> [WORK ITEM]:
Determine how many lines in the data below contain "computer" and write only that number.

> [SUPPLIED INFORMATION]:

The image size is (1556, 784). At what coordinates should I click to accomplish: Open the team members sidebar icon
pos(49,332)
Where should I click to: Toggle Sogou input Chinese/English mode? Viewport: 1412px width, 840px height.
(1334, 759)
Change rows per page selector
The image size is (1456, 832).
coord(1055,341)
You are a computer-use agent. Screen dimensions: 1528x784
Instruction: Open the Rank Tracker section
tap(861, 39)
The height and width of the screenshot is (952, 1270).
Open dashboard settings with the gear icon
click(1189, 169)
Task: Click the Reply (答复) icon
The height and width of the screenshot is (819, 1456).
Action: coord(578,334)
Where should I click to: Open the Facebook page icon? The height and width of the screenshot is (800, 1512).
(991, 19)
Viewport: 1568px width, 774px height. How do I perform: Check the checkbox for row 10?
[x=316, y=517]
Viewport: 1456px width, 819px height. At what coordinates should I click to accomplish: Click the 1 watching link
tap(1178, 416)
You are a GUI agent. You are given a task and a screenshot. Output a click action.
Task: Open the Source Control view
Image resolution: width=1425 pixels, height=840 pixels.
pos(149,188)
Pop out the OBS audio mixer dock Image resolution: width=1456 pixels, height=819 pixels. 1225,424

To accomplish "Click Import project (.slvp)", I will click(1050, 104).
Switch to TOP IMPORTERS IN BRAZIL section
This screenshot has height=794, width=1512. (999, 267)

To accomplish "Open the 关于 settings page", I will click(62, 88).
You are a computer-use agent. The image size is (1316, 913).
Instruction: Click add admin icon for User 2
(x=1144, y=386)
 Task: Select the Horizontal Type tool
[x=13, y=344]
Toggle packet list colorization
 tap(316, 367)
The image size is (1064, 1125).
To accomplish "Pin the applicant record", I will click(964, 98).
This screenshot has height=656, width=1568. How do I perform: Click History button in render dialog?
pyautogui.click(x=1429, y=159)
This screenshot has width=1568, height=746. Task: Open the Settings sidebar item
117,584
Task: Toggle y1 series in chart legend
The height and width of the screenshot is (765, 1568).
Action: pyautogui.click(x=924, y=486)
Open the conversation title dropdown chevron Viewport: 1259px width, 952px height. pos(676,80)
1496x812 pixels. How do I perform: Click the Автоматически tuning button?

> [RESULT OF THE TASK]:
2